Brittle systems

amsha · on June 27, 2015

Security and fault-tolerance are cost centers, so unless they are explicit features of a deliverable they will be ignored. Planes, cars, and banks all have anomaly detection and auditing because people demand it. They understand the risks of failure. Conversely, very few people are demanding remote loopback facilities for IP. That's not a criticism of fault-tolerance, but if it's important then we should communicate more effectively. Why is fault-tolerance important? What goes wrong without it? What catastrophes could have been averted if we had considered it?

Edit for clarity

nickpsecurity · on June 27, 2015

This is a problem that goes way back. Look at Burroughs B5000, System/38, KeyKOS, VMS clustering, NonStop... all architectures that prevented or easily recovered from all sorts of problems. Market almost always chose against them with only two still marketable. There are currently inexpensive CPU's, esp embedded PPC, supporting lock-step along with high reliability OS's. Avoided in most deployments even for important systems. The old security engineering techniques of specifying all good/bad states, simplified implementation, non-bypassable TCB's, covert channel analysis, use of guards, and so on have been largely ignored in security industry despite empirical evidence of their benefit. Tiny niche in defense & safety-critical, as author says, that still knows some of this stuff. Example [1].

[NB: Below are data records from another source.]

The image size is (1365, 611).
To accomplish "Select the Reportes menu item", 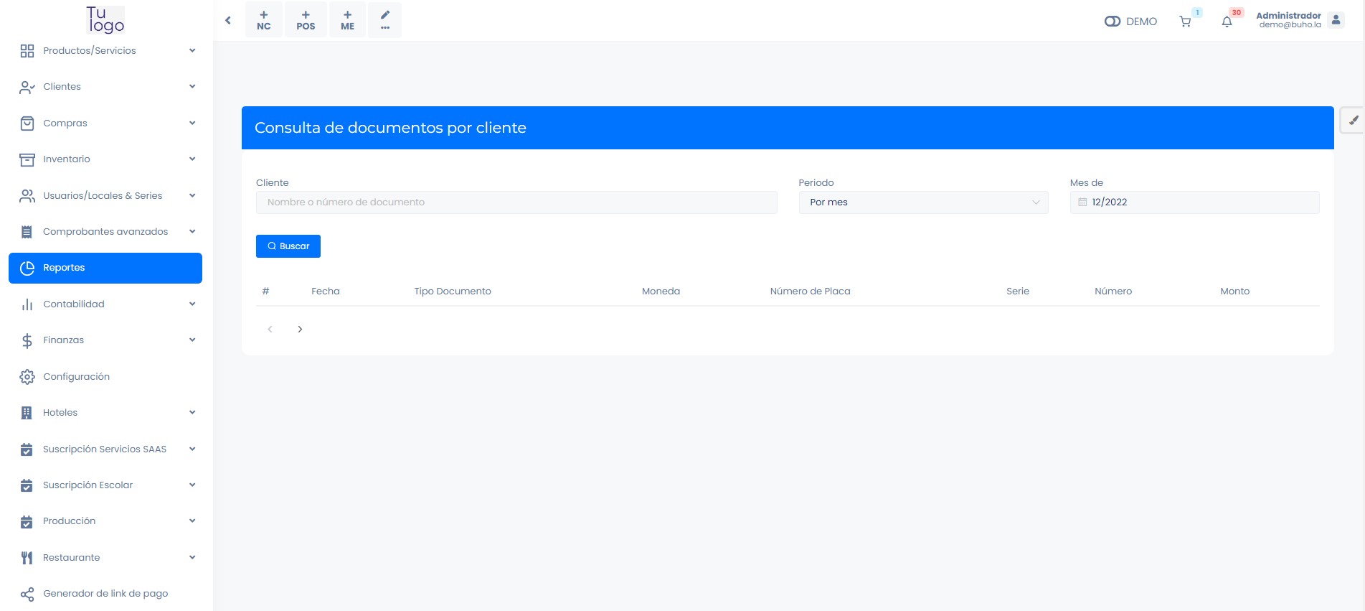I will [x=105, y=268].
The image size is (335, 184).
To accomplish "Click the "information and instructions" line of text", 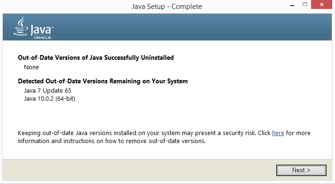I will pos(112,141).
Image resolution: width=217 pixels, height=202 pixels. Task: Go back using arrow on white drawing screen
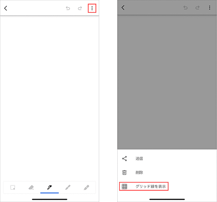(x=6, y=8)
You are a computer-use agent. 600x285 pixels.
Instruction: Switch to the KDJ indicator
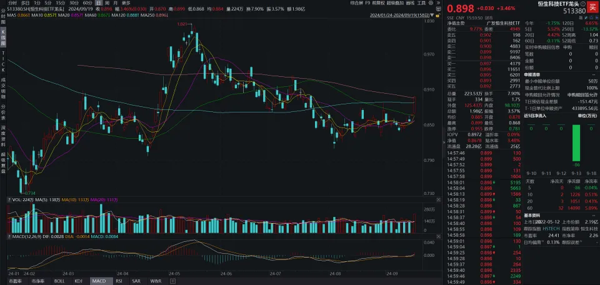(x=78, y=281)
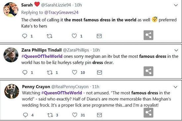Image resolution: width=182 pixels, height=121 pixels.
Task: Like Zara Phillips Tindall's tweet
Action: pos(74,72)
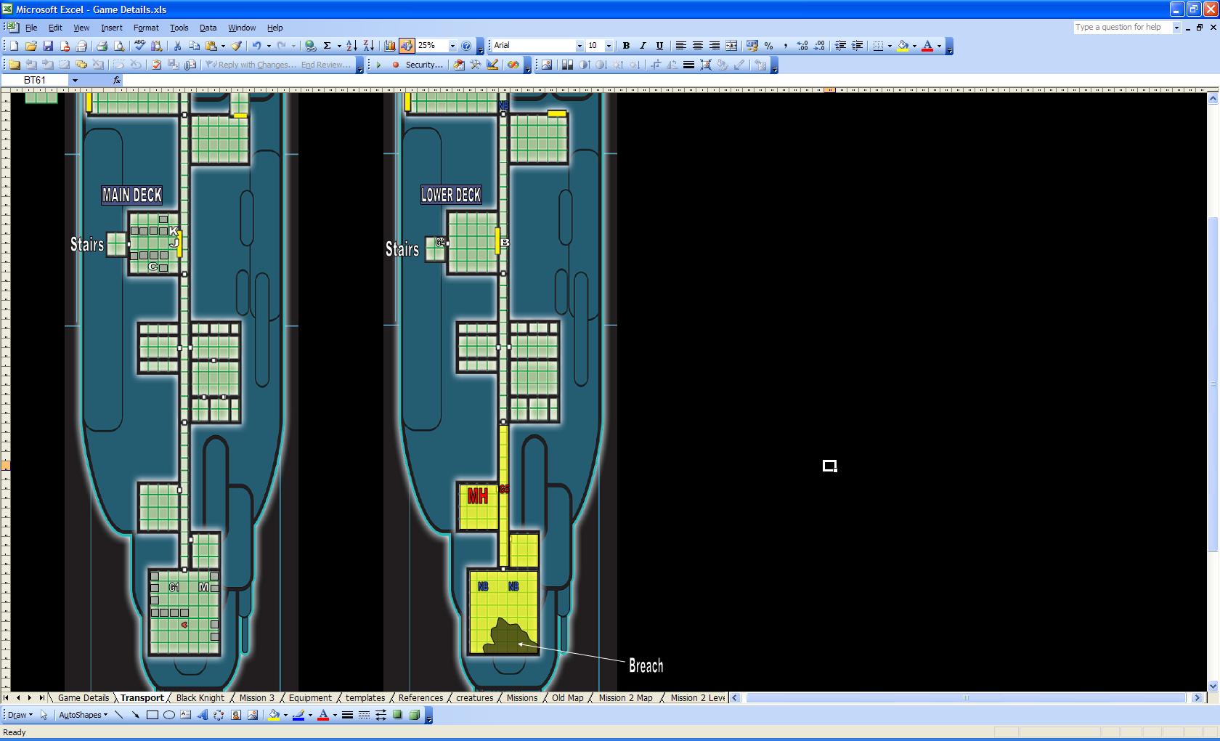
Task: Select the Oval drawing tool
Action: [169, 715]
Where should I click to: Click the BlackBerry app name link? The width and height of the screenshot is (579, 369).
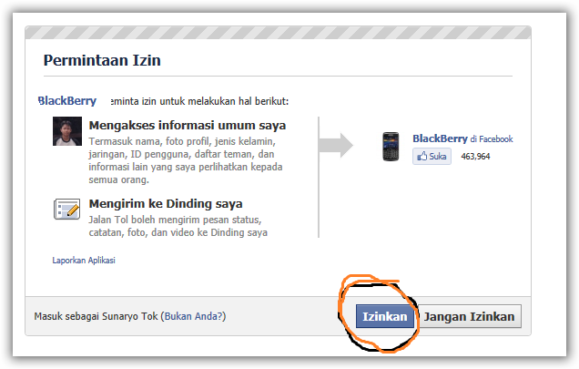tap(67, 100)
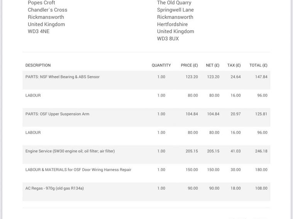
Task: Click the QUANTITY column header
Action: point(161,65)
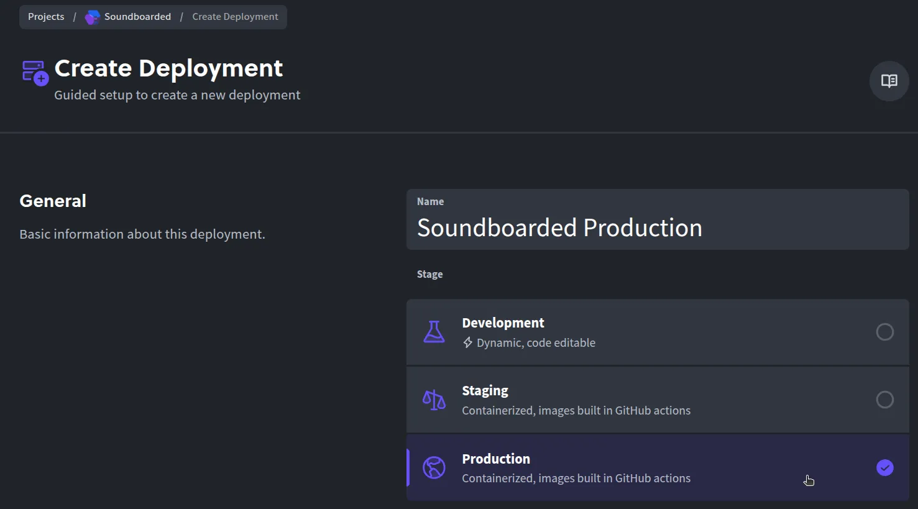The image size is (918, 509).
Task: Choose Staging as the deployment stage
Action: pyautogui.click(x=653, y=400)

Everything mainstream, proprietary or false, just seems thrown together for a variety of reasons with few exceptions. Even stuff that needs to be better doesn't get that way. Further, I'm not even sure most have ever heard of the approaches that work: can't even get a good start without a good foundation to build on. I think the only solution will be a killer app needing resilience that does its thing right, uses all the right techniques, is affordable, is easily extended, and creates awareness of good engineering practices when people try to imitate it.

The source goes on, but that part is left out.